Safari Web Advisor provides another awkward way to invoke K7’s ineffective website safety rating. Tapping the menu item brings up an explanation of how to use it. In Safari, you tap the share box icon and then tap K7WebScanner in the list of options. A bland, uninformative box lets you know if the page is safe. As with SafeBrowser and CheckUrl, the only page I could find that got a not safe rating was the AMTSO phishing test page.
Other features invoked from the menu include backup and restore of contacts, as on Android; a simple usage tracker for cellular and Wi-Fi data; and a System Analyzer that reports on your device’s memory and storage disposition.

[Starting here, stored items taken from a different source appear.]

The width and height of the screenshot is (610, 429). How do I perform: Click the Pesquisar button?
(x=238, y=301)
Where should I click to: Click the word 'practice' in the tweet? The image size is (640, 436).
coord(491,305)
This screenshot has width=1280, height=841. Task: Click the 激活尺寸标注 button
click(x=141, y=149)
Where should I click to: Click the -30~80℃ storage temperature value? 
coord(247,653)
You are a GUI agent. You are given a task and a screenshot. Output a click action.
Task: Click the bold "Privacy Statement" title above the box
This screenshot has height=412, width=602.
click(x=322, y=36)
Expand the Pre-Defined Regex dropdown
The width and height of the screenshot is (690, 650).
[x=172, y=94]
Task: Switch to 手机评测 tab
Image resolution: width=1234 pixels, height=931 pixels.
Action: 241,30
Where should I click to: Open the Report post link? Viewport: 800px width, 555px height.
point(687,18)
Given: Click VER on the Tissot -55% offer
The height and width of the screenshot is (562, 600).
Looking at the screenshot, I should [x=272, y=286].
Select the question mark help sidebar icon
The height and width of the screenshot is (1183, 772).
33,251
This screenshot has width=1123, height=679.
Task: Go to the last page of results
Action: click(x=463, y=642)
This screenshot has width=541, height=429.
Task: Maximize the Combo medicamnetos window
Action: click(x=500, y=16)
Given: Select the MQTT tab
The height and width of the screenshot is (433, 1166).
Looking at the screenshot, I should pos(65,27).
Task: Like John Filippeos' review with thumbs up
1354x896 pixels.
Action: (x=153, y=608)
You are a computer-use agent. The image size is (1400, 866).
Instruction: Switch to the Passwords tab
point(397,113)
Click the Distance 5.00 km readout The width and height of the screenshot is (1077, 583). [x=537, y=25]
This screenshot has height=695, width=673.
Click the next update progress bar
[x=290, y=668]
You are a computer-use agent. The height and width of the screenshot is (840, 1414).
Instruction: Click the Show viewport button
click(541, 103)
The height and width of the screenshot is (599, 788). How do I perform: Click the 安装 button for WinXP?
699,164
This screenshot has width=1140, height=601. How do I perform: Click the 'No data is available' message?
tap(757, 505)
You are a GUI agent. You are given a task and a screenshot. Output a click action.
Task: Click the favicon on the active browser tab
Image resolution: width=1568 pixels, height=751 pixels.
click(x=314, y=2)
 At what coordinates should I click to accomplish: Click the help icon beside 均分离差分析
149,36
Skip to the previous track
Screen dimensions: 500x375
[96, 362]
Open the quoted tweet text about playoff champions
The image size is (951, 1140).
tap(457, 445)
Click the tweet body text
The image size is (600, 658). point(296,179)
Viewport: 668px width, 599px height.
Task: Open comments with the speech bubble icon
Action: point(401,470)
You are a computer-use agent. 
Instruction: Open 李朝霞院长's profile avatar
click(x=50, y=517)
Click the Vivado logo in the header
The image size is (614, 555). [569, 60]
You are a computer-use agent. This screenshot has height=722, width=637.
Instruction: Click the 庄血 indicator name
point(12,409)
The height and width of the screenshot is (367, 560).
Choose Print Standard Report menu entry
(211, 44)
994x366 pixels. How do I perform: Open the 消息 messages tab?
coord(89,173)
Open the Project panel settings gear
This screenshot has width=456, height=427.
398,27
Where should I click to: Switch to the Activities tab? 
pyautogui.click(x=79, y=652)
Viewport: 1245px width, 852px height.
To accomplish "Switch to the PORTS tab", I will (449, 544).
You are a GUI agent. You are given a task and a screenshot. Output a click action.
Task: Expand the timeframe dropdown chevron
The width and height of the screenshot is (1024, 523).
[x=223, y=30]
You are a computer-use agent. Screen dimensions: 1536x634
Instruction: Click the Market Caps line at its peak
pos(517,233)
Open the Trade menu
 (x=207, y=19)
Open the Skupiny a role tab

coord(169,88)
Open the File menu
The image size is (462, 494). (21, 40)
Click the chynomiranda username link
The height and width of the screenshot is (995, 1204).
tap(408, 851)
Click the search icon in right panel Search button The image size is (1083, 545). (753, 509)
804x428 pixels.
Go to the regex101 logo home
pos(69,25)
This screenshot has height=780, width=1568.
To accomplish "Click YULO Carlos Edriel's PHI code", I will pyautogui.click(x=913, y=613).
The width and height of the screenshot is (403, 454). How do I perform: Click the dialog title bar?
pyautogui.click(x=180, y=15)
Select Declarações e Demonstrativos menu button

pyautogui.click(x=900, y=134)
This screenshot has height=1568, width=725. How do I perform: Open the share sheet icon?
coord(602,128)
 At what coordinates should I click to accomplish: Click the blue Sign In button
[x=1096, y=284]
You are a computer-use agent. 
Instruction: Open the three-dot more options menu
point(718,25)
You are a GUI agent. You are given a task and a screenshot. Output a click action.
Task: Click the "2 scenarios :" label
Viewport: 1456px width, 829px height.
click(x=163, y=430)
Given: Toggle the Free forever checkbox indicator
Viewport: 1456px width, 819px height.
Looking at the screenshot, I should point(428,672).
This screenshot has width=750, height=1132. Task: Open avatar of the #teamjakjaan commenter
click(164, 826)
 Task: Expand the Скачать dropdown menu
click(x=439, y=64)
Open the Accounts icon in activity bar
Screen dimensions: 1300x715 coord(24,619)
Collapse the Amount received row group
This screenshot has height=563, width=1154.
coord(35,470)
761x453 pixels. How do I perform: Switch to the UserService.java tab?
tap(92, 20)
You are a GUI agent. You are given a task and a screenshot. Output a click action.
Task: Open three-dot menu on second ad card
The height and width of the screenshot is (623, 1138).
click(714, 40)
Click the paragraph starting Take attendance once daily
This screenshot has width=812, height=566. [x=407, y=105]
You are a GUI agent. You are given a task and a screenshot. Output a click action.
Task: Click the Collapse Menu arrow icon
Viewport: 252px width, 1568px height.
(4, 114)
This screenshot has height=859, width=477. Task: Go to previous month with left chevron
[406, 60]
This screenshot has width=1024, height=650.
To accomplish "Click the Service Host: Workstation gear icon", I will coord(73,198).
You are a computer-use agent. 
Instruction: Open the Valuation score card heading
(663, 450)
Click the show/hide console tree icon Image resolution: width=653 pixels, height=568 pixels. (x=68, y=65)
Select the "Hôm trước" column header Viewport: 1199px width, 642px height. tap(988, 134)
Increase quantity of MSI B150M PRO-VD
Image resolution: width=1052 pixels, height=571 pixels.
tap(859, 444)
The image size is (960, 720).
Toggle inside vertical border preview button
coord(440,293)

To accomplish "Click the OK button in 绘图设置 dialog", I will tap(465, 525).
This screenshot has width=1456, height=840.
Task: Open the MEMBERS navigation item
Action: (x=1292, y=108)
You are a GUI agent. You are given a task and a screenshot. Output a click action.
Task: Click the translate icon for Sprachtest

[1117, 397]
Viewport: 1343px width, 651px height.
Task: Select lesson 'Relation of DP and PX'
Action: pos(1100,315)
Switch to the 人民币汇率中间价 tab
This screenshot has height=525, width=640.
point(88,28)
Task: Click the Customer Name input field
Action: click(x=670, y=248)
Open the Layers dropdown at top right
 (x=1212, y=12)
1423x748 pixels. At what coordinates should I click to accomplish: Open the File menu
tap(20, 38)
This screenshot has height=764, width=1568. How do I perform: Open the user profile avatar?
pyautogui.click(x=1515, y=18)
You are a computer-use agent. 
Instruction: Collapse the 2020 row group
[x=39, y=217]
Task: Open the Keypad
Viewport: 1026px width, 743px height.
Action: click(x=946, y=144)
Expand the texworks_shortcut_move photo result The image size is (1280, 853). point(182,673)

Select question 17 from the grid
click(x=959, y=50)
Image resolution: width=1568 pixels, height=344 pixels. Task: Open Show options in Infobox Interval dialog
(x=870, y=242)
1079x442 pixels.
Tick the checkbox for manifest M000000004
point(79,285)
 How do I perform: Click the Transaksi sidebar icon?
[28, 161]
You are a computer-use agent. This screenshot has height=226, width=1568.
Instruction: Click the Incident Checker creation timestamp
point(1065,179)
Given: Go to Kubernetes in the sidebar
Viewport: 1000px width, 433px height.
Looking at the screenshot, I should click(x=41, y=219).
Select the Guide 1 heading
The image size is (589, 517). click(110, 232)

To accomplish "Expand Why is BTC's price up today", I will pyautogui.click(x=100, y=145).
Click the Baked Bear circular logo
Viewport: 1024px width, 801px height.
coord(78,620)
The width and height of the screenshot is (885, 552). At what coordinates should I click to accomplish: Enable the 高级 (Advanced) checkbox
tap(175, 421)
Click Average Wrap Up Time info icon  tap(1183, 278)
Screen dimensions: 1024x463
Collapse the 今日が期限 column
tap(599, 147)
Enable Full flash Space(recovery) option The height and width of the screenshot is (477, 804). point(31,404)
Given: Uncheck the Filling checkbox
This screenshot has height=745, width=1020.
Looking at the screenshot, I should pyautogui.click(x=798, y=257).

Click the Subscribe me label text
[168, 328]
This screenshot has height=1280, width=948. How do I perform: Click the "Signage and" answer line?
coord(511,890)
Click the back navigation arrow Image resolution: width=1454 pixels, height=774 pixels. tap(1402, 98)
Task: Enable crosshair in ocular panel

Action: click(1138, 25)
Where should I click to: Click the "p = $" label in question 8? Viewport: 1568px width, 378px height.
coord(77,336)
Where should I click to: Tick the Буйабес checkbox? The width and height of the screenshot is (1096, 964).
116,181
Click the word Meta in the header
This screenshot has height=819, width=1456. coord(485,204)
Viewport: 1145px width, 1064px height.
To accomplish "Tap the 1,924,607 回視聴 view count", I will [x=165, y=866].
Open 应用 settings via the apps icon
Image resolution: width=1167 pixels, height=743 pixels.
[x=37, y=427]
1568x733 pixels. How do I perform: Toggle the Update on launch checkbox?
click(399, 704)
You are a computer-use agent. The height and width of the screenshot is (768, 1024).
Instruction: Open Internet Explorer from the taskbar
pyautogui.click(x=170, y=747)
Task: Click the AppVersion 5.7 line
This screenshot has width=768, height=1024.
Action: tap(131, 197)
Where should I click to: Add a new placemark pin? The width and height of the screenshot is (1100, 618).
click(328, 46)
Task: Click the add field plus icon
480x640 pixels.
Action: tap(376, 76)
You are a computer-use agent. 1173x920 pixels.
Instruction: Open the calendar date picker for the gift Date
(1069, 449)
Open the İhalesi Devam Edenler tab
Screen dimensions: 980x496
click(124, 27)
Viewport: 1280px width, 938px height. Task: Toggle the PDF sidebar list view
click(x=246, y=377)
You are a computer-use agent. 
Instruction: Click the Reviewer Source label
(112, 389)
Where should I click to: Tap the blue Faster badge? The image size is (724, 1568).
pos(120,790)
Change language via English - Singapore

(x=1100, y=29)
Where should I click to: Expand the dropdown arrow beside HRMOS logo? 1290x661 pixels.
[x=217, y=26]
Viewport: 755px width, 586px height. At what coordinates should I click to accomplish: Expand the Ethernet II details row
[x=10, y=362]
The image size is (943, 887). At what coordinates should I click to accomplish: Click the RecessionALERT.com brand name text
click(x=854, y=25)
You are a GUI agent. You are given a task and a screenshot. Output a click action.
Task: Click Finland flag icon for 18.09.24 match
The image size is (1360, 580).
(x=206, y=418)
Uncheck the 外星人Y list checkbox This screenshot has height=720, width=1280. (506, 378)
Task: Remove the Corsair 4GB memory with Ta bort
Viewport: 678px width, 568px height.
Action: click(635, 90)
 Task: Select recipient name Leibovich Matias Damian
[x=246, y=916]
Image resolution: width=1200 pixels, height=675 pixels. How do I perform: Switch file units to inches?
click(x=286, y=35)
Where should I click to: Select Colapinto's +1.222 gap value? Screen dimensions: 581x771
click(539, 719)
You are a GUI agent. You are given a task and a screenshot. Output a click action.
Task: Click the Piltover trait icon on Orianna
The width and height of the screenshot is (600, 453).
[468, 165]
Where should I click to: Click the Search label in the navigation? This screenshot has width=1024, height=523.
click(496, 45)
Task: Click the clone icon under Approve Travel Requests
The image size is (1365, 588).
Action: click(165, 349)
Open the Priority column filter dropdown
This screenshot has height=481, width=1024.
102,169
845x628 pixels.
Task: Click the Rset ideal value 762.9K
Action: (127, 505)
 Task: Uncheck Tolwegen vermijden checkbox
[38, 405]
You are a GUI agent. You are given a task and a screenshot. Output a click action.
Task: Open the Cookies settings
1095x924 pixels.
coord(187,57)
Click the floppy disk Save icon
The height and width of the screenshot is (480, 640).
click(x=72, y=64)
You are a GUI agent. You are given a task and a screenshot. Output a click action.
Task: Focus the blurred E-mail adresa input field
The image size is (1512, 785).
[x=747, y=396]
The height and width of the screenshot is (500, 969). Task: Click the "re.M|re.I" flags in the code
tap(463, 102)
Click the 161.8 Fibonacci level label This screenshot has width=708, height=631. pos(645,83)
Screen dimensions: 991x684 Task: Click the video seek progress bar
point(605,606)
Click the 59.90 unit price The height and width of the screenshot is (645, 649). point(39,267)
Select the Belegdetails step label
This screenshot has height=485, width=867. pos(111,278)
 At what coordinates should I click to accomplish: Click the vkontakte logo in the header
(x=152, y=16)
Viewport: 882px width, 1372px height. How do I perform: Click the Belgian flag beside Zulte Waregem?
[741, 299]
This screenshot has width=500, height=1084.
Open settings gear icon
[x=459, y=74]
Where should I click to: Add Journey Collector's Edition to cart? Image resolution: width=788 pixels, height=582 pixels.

Installing K7 on an iOS device, you get a limited anti-theft system and three different ways to identify unsafe URLs, all of them awkward and ineffective. Flagging insecure Wi-Fi is a good thing, but contact backup is redundant, as your contacts are almost certainly in the cloud. And there’s no security benefit to viewing data usage or parsing details about memory usage. I wouldn’t advise expending one of your K7 licenses on this limited app.